Task brief → Reproduce the material below word for word, from the line containing "This screenshot has height=450, width=800." through the last line of the material, including both ends.

--- Raw records ---

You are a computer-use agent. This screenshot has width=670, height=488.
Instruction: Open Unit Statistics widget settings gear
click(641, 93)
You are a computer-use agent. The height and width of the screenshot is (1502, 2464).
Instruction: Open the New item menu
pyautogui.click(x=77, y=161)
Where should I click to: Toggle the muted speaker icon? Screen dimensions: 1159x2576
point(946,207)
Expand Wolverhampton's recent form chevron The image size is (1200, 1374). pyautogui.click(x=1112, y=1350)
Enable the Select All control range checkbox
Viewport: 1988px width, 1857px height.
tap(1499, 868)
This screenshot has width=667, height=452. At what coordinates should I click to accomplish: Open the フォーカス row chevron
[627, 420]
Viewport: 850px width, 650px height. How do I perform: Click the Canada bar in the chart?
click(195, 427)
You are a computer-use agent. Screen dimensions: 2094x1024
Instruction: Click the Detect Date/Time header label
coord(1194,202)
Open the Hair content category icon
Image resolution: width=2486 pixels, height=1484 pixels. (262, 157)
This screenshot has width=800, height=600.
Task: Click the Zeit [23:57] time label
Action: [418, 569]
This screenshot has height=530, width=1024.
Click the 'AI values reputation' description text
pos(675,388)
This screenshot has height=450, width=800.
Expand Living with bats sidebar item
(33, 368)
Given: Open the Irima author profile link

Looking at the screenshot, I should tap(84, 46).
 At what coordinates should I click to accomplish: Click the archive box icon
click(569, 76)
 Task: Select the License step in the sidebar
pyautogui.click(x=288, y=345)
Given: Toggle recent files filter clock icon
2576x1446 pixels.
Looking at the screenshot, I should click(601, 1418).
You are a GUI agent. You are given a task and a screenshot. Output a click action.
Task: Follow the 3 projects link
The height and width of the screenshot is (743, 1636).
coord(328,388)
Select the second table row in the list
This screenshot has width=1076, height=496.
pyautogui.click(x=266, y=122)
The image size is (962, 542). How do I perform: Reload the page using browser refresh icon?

---

Correct output →
This screenshot has height=450, width=800.
Expand Living with bats sidebar item
(33, 368)
Given: Open the Irima author profile link

Looking at the screenshot, I should tap(84, 46).
 At what coordinates should I click to accomplish: Click the archive box icon
click(569, 76)
 Task: Select the License step in the sidebar
pyautogui.click(x=288, y=345)
Given: Toggle recent files filter clock icon
2576x1446 pixels.
Looking at the screenshot, I should click(601, 1418).
You are a GUI agent. You are given a task and a screenshot. Output a click action.
Task: Follow the 3 projects link
The height and width of the screenshot is (743, 1636).
coord(328,388)
Select the second table row in the list
This screenshot has width=1076, height=496.
pyautogui.click(x=266, y=122)
The image size is (962, 542). How do I perform: Reload the page using browser refresh icon?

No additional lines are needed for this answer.